I think it was a few months later when stanford started getting in some Conquest from PISA. Interesting canopies. Very big lip. The opening was almost on the bottom of the nose. It had vertical baffles that blocked even more air into the nose. It was suposed to open as soft as a feather. As it happioned stanfords opened like a bomb and some of the others would snivil into the ground. It also seemd to have problems when you front risered it. I put a number of jumps on these canopies. When you looked up at this rounded almost closed nose you could see a dimple in it. Very interesting. I was a young student at the time and we had been talking about pressure coeficents across an airfoil. Well it's highest at the nose at the leading edge where it's equal to the dynamic presure. It decreases as you move away from the leading edge and this change of preasure across the top and bottom surface is what gives you lift and your pitching moment. We'd just done a lab in the low speed wind tunnel, it was cool to watch the water in all the little tubes change as you changed the angle of attack. In any case I found that I could watch the same thing here. The dimple was the area along the leading edge where the inturnal pressure was the same or less then the free stream dynamic presure. I found that by applying breaks or front risering I could change the angle of attack and move the dimple on the nose of the canopy. You could actually see it. I thought this was just the coolest thing in the world at the time and I've enjoyed watching it ever sence. What was most interesting was what happioned when you front risered it. As the dimple moved up away from the openings onto the lip of the nose you could see it get bigger. There was a point were it would become unstable. It's like the dimple would get bigger till it caved in sucking the top skin into it changing the shape of the leading edge till more would cave in. You would then get a rippel through the top skin as it would collaps, the canopy would lose lift, angle changed and the nose would reinflate. You would feel it as a slackening in the risers, hear a slight whoumph and feel your self drop. It was just one narrow band on the front risers. You would have to hold them in just the right range. The cool thing was that you could see he whole proccess.

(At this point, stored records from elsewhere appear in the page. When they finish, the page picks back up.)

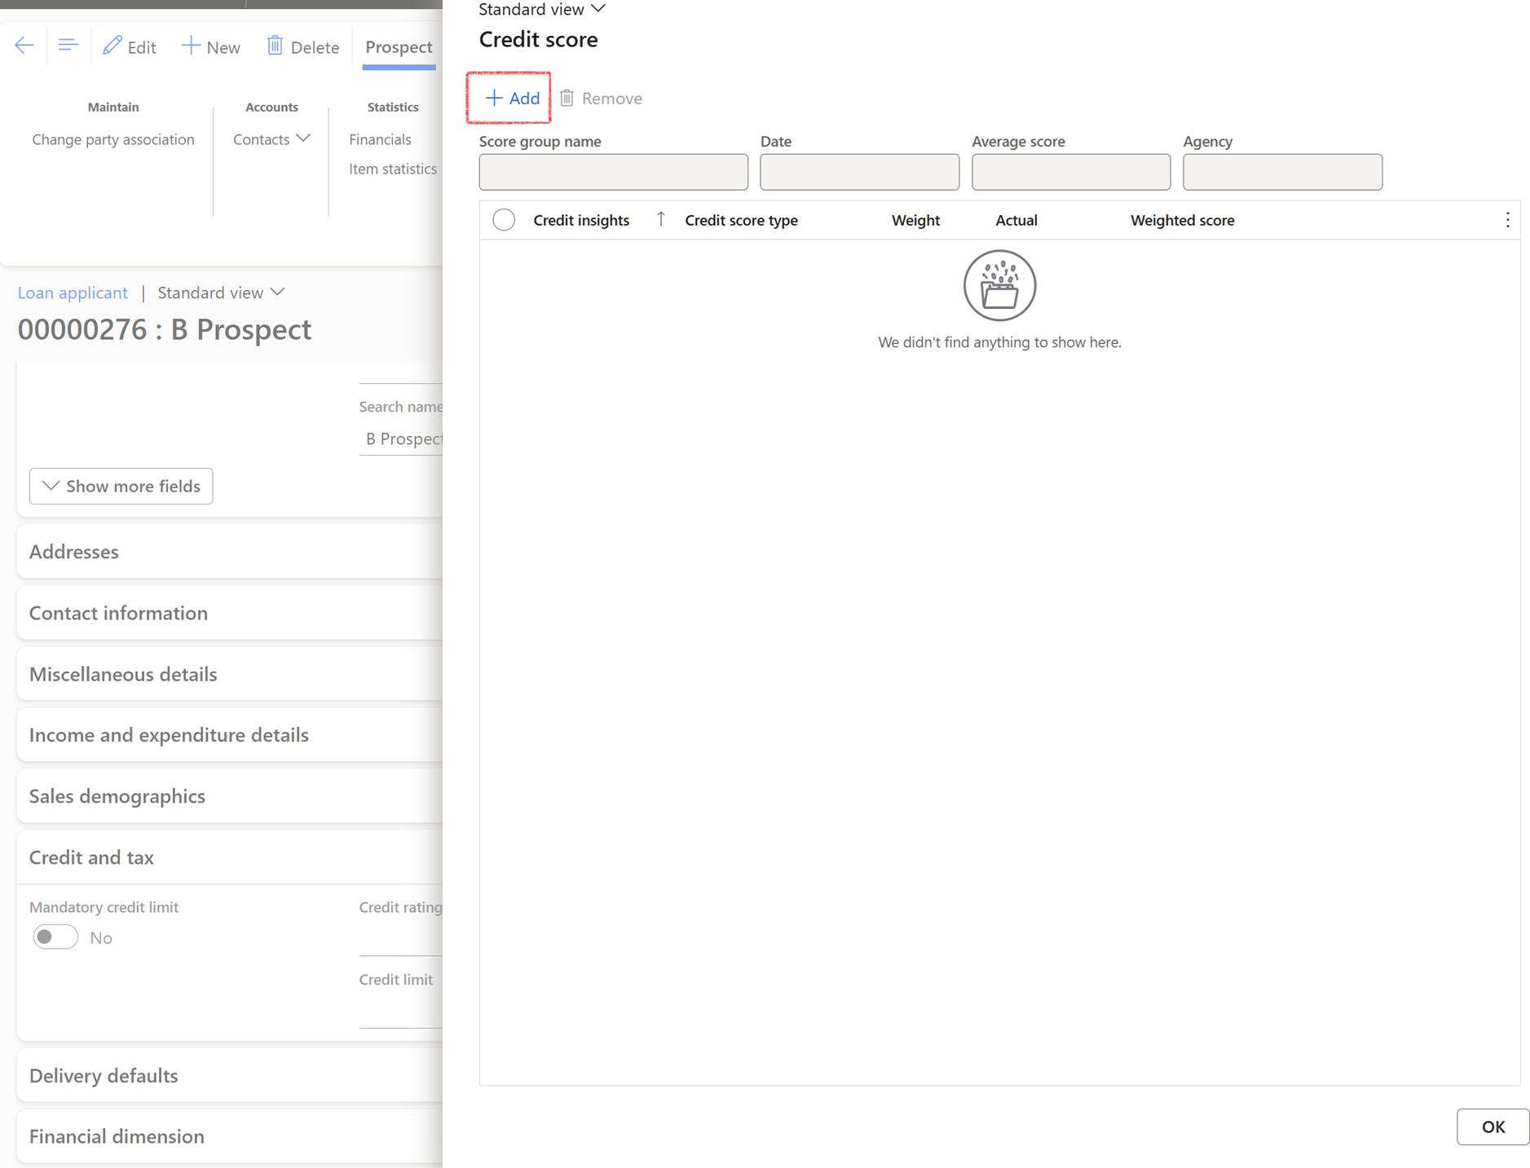
Task: Click the back arrow icon
Action: pos(24,46)
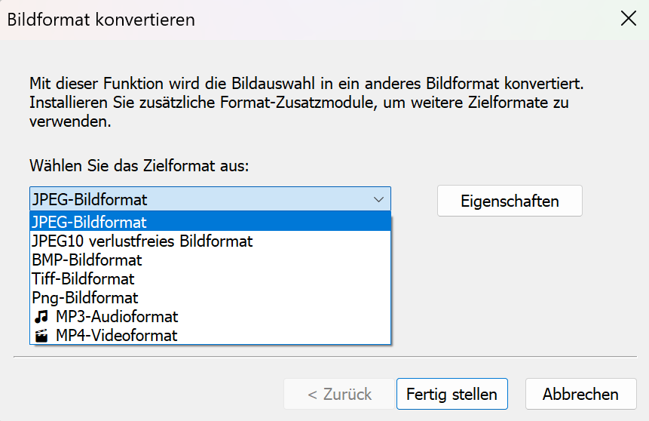649x421 pixels.
Task: Collapse the list using the combo box chevron
Action: (378, 200)
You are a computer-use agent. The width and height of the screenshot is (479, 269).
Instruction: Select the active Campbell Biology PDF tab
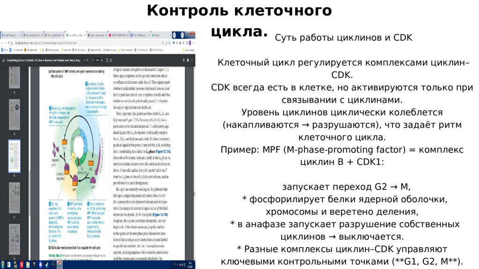(x=75, y=35)

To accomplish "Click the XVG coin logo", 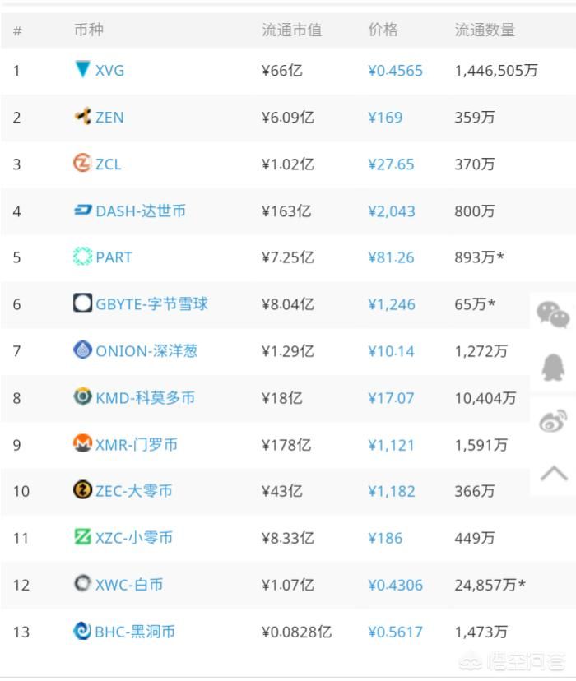I will tap(82, 69).
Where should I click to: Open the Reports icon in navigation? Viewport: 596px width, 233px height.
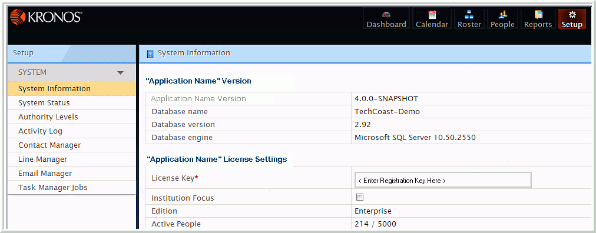538,15
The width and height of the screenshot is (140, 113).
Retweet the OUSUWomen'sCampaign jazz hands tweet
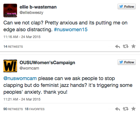click(126, 109)
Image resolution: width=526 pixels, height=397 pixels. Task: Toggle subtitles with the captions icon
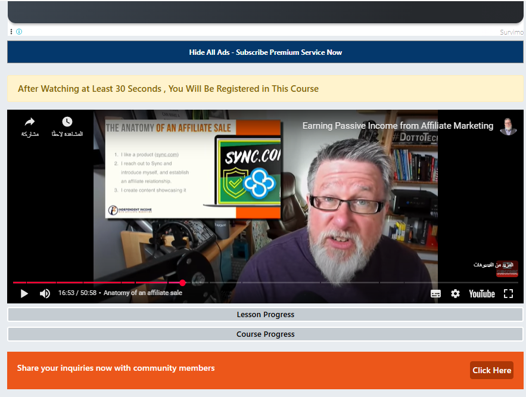[435, 293]
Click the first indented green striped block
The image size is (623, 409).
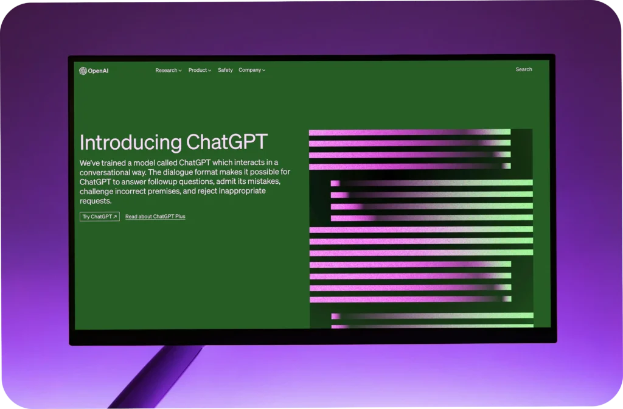click(x=431, y=200)
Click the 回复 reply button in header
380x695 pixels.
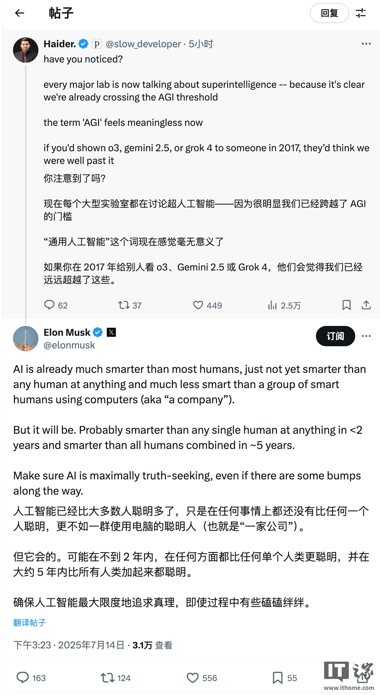(329, 13)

Later I got one of the first Extreams from Nz Aerosports. Really nice canopy. Loved it. It also had a big lip and vertical baffles but displayed none of these simptoms. Then I ordered two of his new FX's This is stll from NZ. This is before Percision and Icerous. So we get them in and Bobby puts a jump on his and comes down white as a sheet. As he turned it would roll over into a dive and then the other side would roll under. It would spin the other way. Good thing he opened high. It had a new nose cut. Much more agressive, only small dimonds for vents. Much like the nose on the Veocity. Called Gyro. He was almost frantic. It was a new canopy but he had a fair number of them out there and they had been doing fine. But this one batch was bad. There were several canopies that were just deadly fucking scary. We sent them back. I figured there most be some thing wrong with the trim. The odd thing was that they couldn't find any thing. But this one batch that had been built togather was bad and I mean way bad. In the end I think he decided that it was a cross flow issue. One side of the canopy has a greater pressure on the nose then the other and he thought the flow through the canopy was allowing the nose to deflate and collaps and roll under. The openings just were not big enough to allow enough flow into the nose to keep up. So he recut the nose. I mean he rebuilt the acual canopies. He opened the nose up a bit more and that's where you get the slightly larger nose openings on the icerous canopies today.

A couple of years later at Quincy. I used to work in the rigging trailor for Wag. A guy came in with an early Crossfire and was showing it too me. He was bragging about how it had a smooth rounded nose and made a perfect airfoil with just these tiny vents almost on the bottom that made almost no drag... Things that make you go Huummm. I think that as the year they miss cut bunch of lower control lines so they were back and forth the whole boogie resewing them. Any way, I didn't rain on the guys perade at the time but I asked him to let us know how he liked his new canopy. After he was gone I made a perdiction to wag that those canopies would be a problem. Predicktig the future is not that tough if you just pay attention to the past. I should play the stock market. So they had some problems. A QC problem or slight design tweak on the trim etc. Eventualy it evolved into the crossfire two.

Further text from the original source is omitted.